*Text under study*
-- Opening Marker --

Analysis of Arabidopsis non-reference accessions reveals high diversity of metabolic gene clusters and discovers new candidate cluster members

Front Plant Sci. 2023 Jan 26:14:1104303. doi: 10.3389/fpls.2023.1104303. eCollection 2023.

Abstract

Metabolic gene clusters (MGCs) are groups of genes involved in a common biosynthetic pathway. They are frequently formed in dynamic chromosomal regions, which may lead to intraspecies variation and cause phenotypic diversity. We examined copy number variations (CNVs) in four Arabidopsis thaliana MGCs in over one thousand accessions with experimental and bioinformatic approaches. Tirucalladienol and marneral gene clusters showed little variation, and the latter was fixed in the population. Thalianol and especially arabidiol/baruol gene clusters displayed substantial diversity. The compact version of the thalianol gene cluster was predominant and more conserved than the noncontiguous version. In the arabidiol/baruol cluster, we found a large genomic insertion containing divergent duplicates of the CYP705A2 and BARS1 genes. The BARS1 paralog, which we named BARS2, encoded a novel oxidosqualene synthase. The expression of the entire arabidiol/baruol gene cluster was altered in the accessions with the duplication. Moreover, they presented different root growth dynamics and were associated with warmer climates compared to the reference-like accessions. In the entire genome, paired genes encoding terpene synthases and cytochrome P450 oxidases were more variable than their nonpaired counterparts. Our study highlights the role of dynamically evolving MGCs in plant adaptation and phenotypic diversity.

-- Closing Marker --

*Raw data*
-- Opening Marker --

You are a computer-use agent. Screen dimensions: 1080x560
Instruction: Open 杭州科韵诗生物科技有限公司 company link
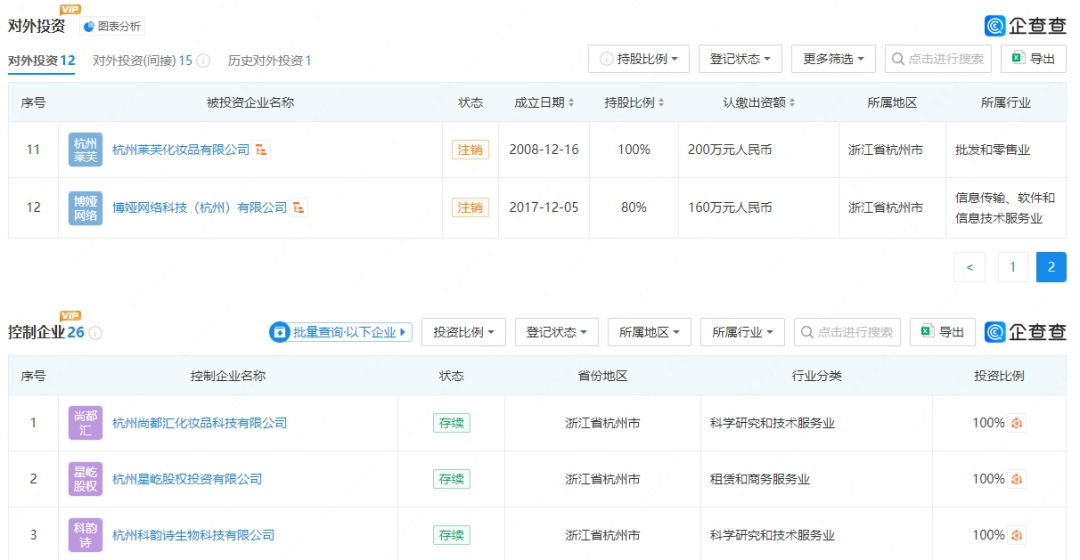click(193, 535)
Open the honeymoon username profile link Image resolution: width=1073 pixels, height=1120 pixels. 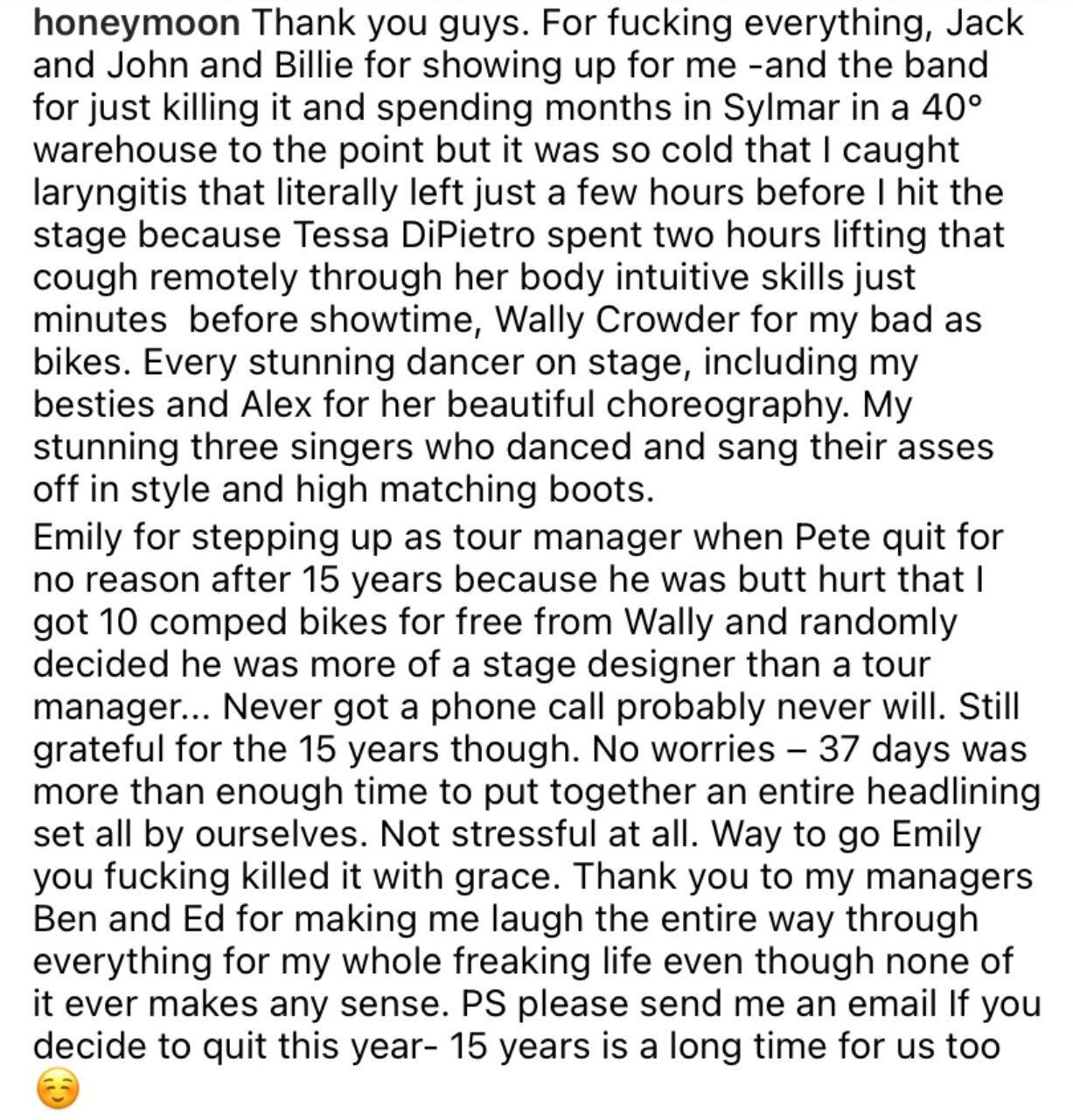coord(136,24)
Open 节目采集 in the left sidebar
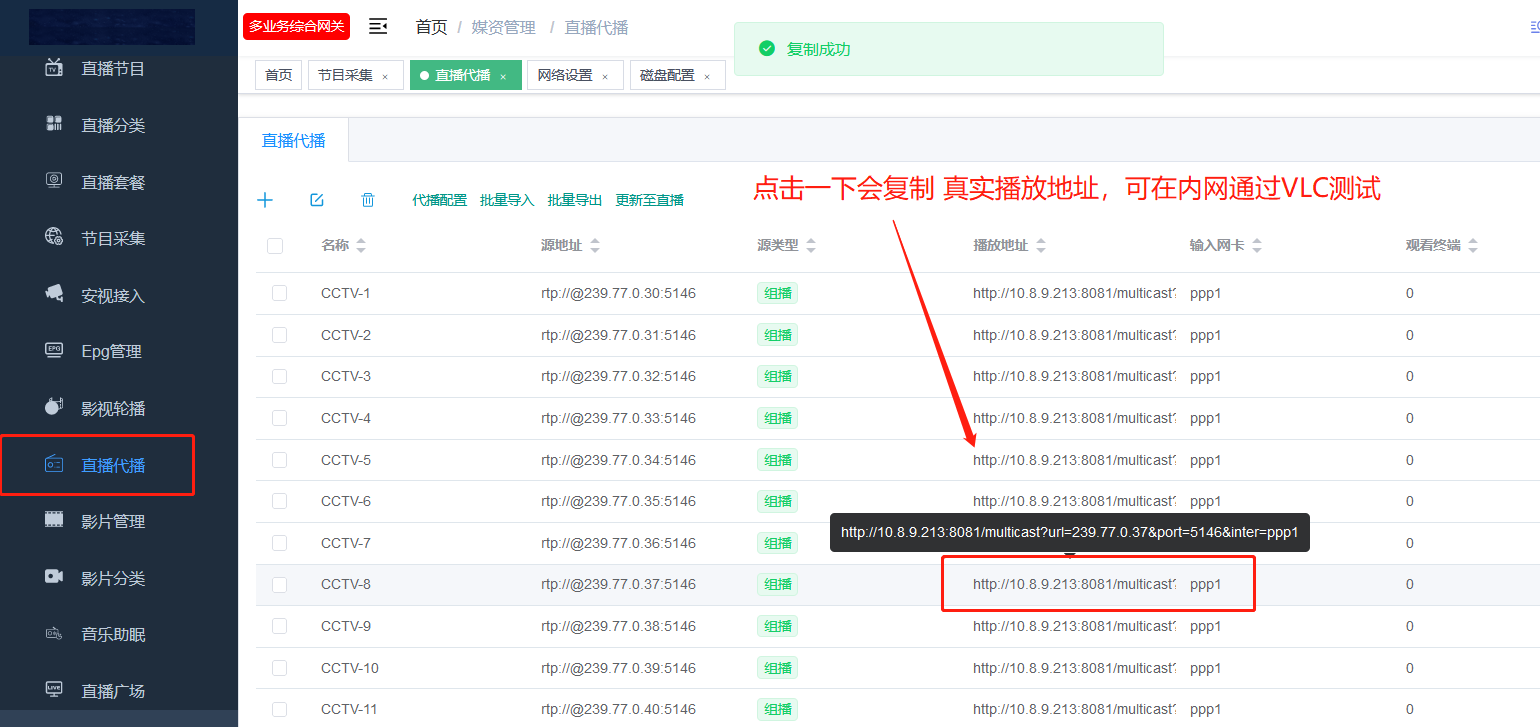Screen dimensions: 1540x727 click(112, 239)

-- Closing Marker --
-- Opening Marker --

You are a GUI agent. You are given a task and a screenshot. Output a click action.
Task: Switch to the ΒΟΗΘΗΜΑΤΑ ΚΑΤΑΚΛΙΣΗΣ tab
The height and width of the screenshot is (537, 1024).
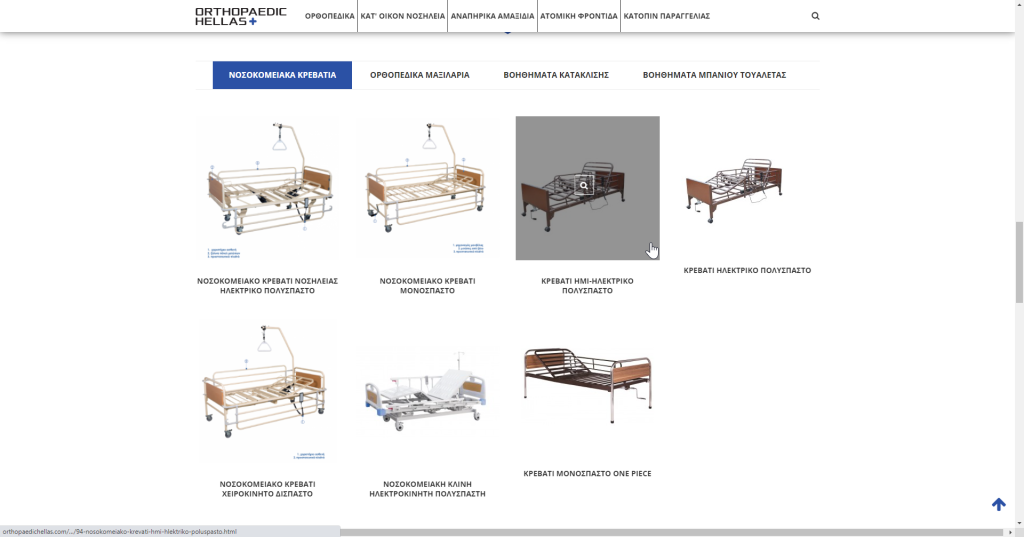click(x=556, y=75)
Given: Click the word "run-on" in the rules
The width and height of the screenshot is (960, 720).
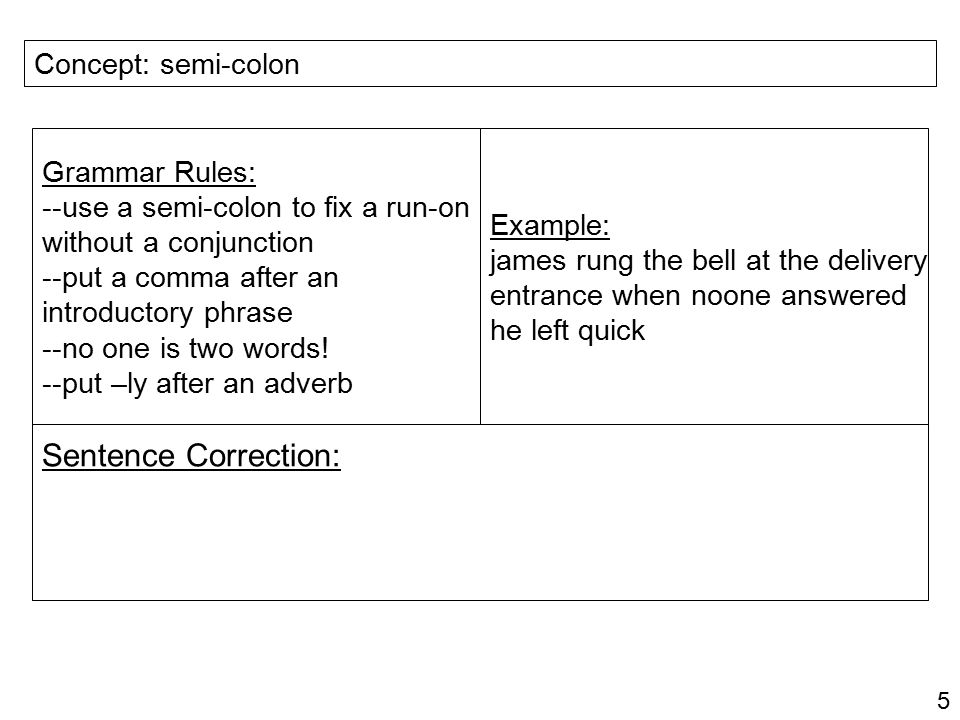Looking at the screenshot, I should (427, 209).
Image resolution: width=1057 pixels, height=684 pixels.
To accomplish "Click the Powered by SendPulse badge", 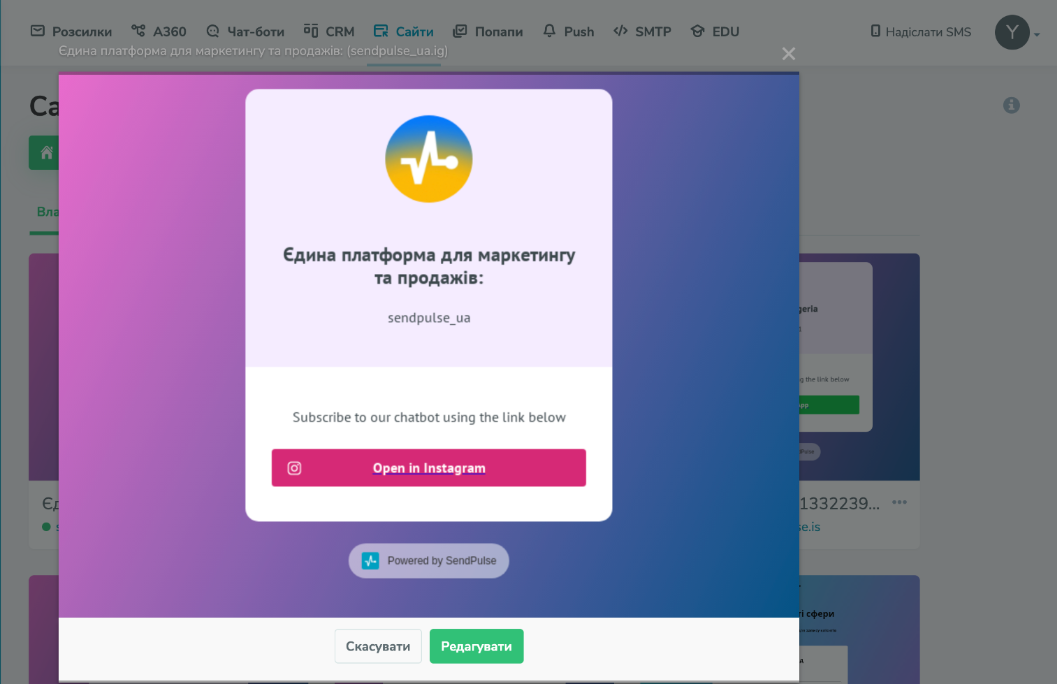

-- Closing Marker --
-- Opening Marker --

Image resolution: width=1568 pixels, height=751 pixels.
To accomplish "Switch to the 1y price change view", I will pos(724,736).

-- Closing Marker --

*The task*
According to the abstract on Arabidopsis metabolic gene clusters, what does BARS2 encode? The records are separate material, unrelated to the abstract on Arabidopsis metabolic gene clusters.

*Solution for this problem*
A novel oxidosqualene synthase.